▸ **WHAT THE TASK REQUIRES**
Rewrite the rows from the line containing "Task: Toggle the" through the end of the rows, with "dropdown" replaced by "menu" and everything else unchanged. Leave the pictures out of your answer.

▸ **INFORMATION GIVEN**
+++

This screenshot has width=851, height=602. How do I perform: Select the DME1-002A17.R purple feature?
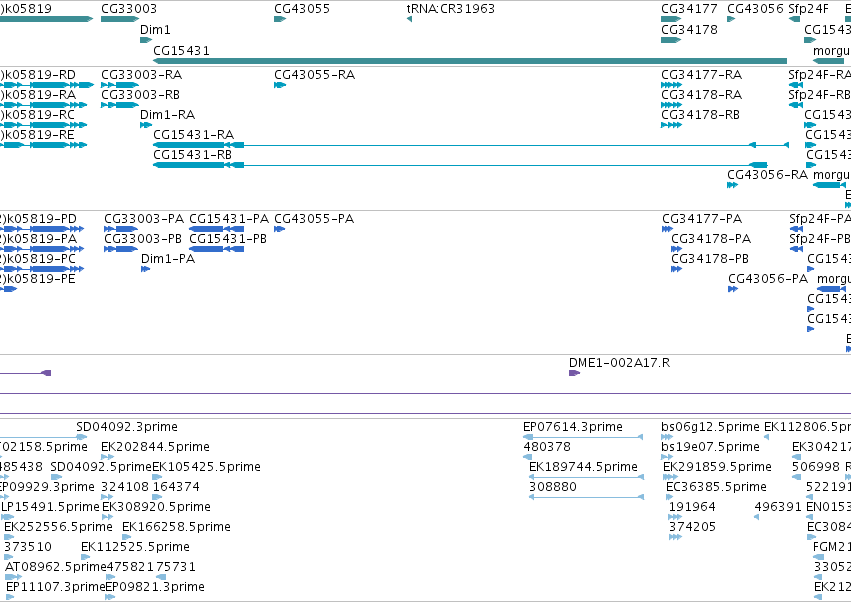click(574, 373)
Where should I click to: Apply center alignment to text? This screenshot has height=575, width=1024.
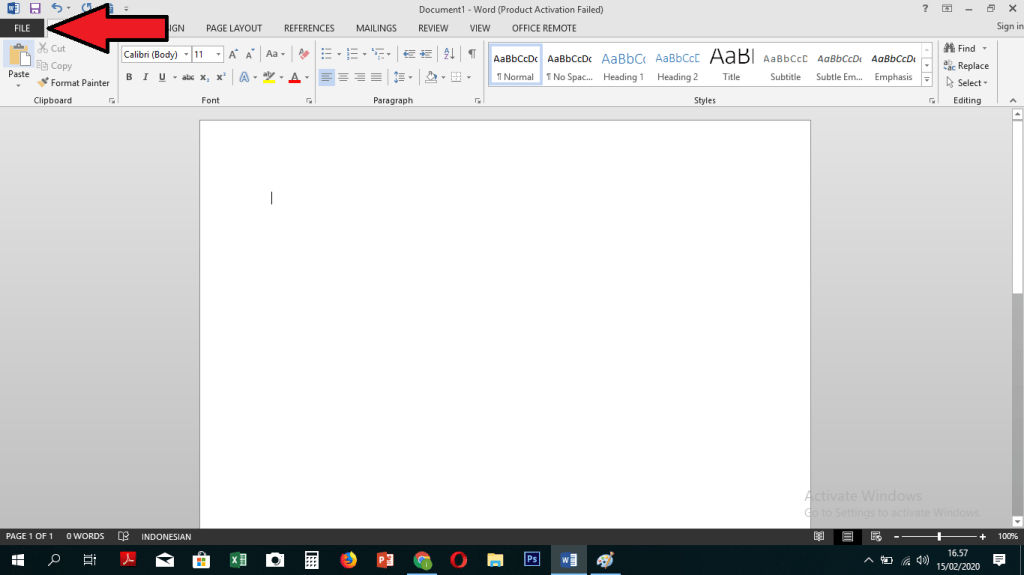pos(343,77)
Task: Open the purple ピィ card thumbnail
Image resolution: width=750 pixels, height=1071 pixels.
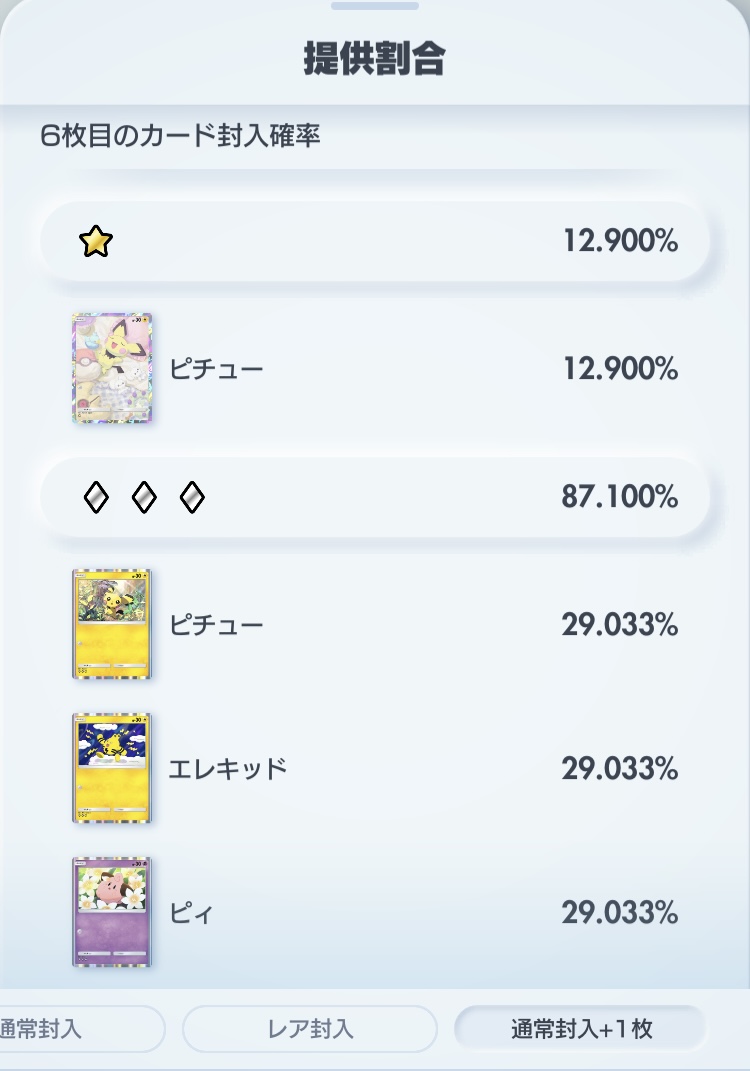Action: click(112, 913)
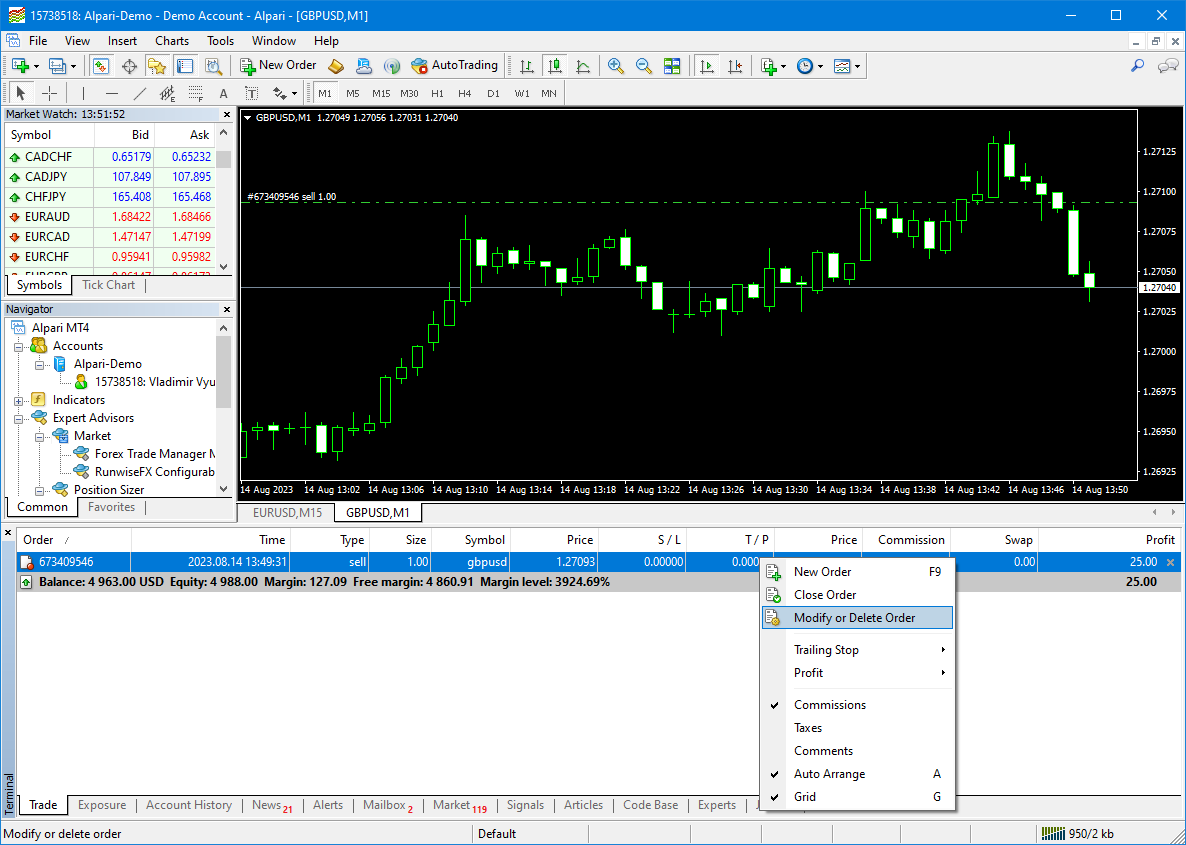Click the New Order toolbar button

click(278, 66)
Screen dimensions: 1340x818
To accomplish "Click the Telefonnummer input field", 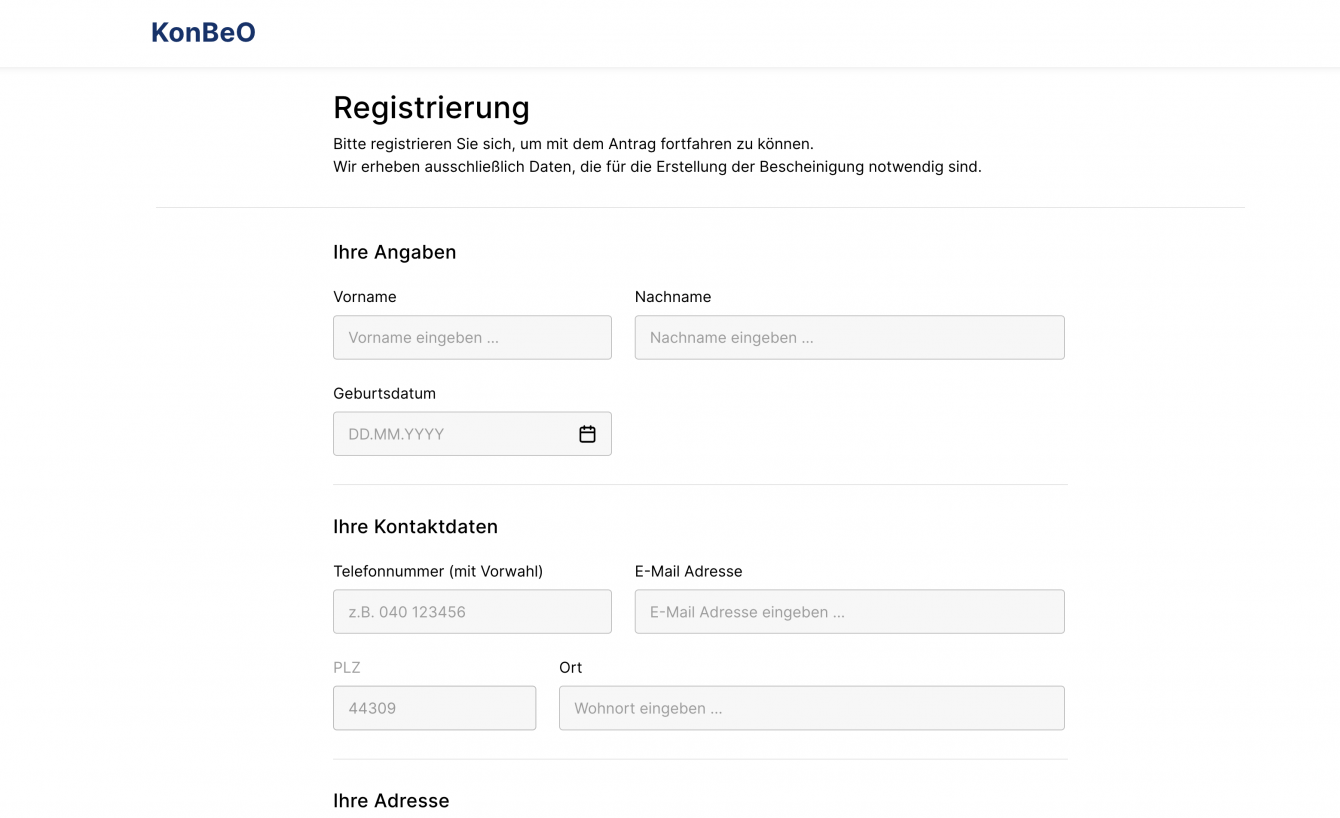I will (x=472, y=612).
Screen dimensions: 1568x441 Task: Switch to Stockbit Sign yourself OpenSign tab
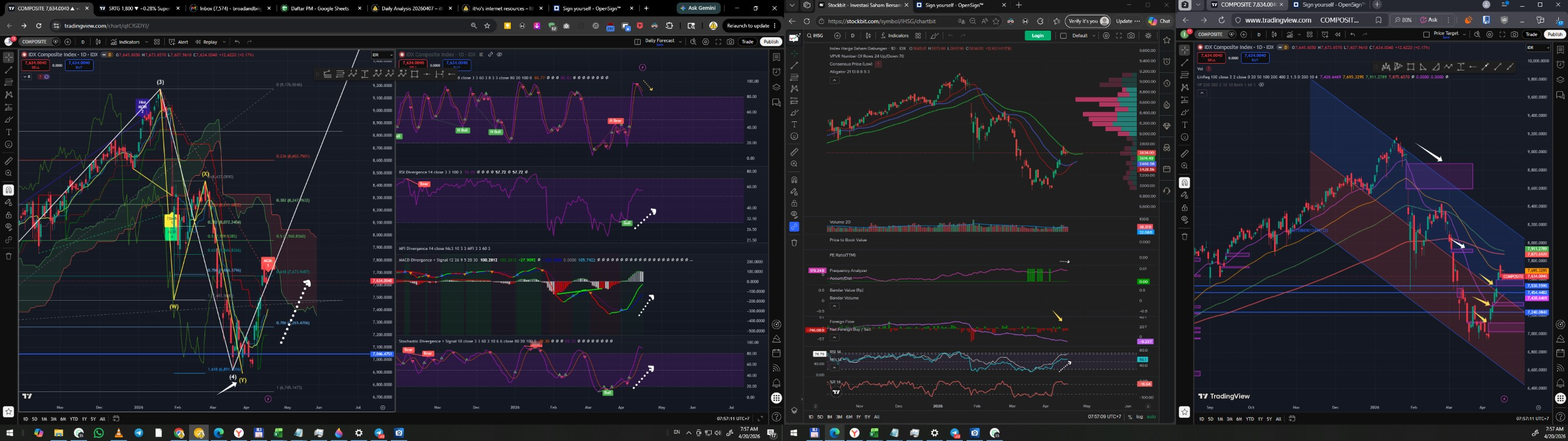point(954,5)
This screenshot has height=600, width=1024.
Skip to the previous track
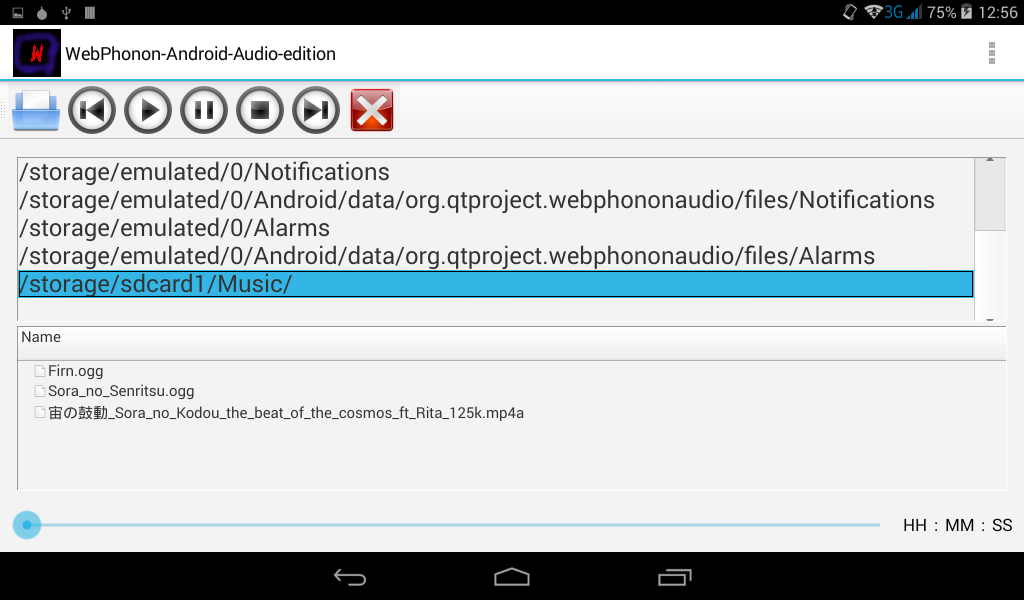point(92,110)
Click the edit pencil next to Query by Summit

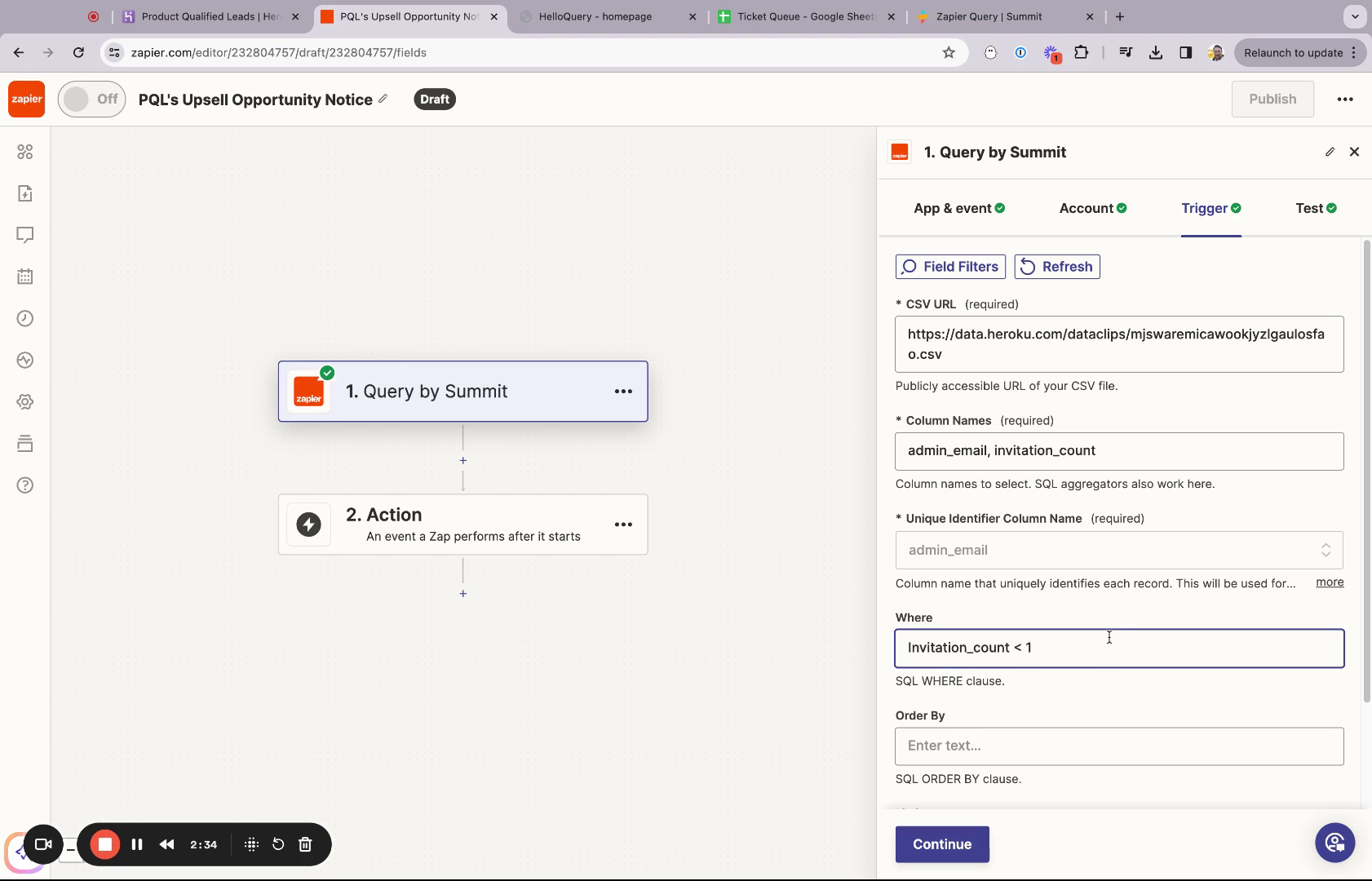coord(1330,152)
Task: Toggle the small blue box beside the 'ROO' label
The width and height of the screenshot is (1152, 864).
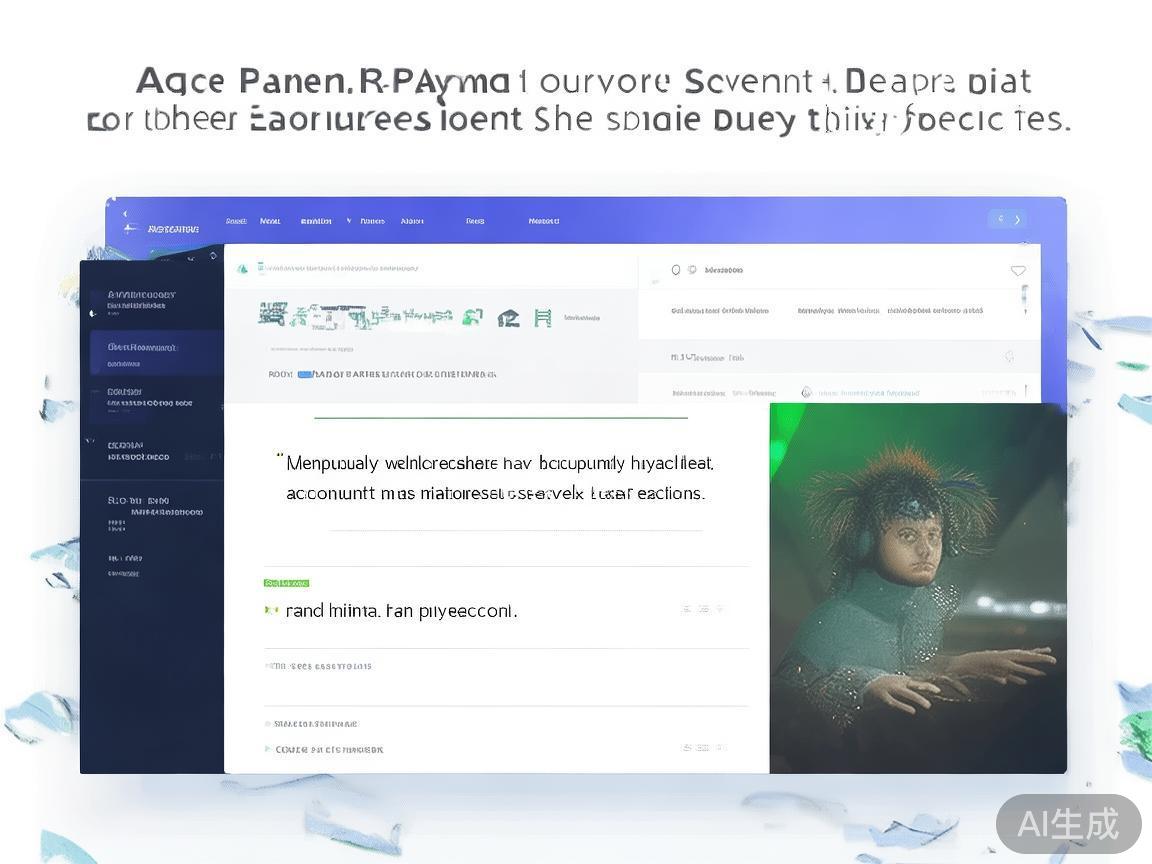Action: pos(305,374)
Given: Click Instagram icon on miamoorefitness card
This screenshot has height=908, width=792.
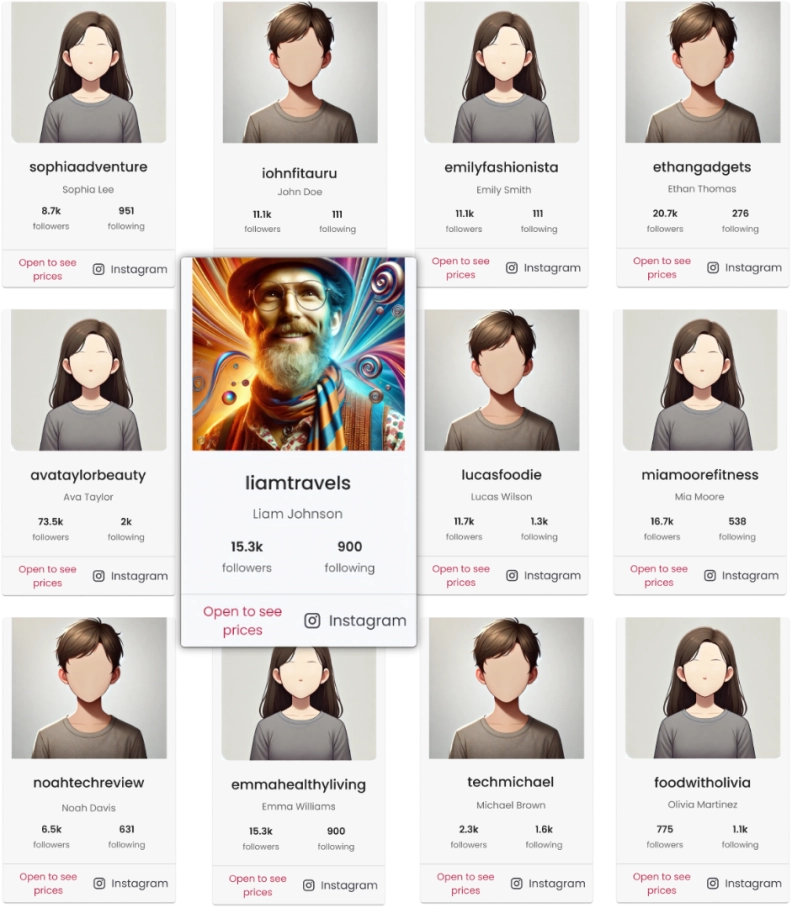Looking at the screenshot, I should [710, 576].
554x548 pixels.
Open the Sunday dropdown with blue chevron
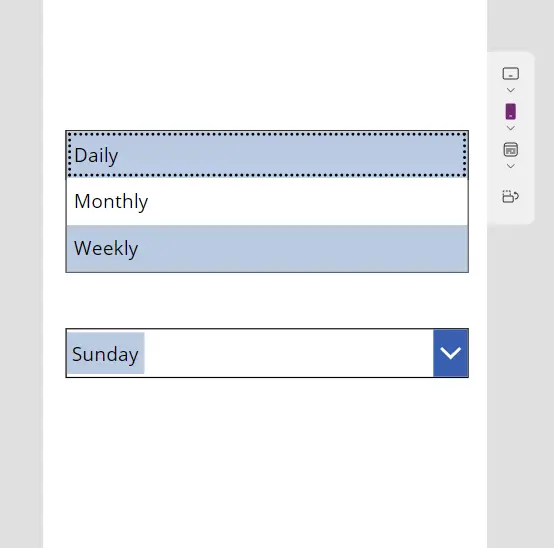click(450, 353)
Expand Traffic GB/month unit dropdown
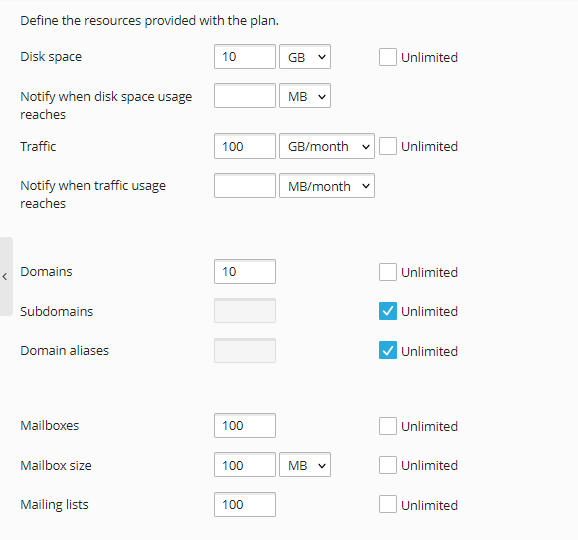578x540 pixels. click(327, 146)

+++

▸ **FULL RESPONSE**
Task: Toggle the small blue box beside the 'ROO' label
The width and height of the screenshot is (1152, 864).
Action: pos(305,374)
Given: Click Instagram icon on miamoorefitness card
This screenshot has height=908, width=792.
Looking at the screenshot, I should [710, 576].
554x548 pixels.
Open the Sunday menu with blue chevron
click(450, 353)
Expand Traffic GB/month unit menu
578x540 pixels. click(327, 146)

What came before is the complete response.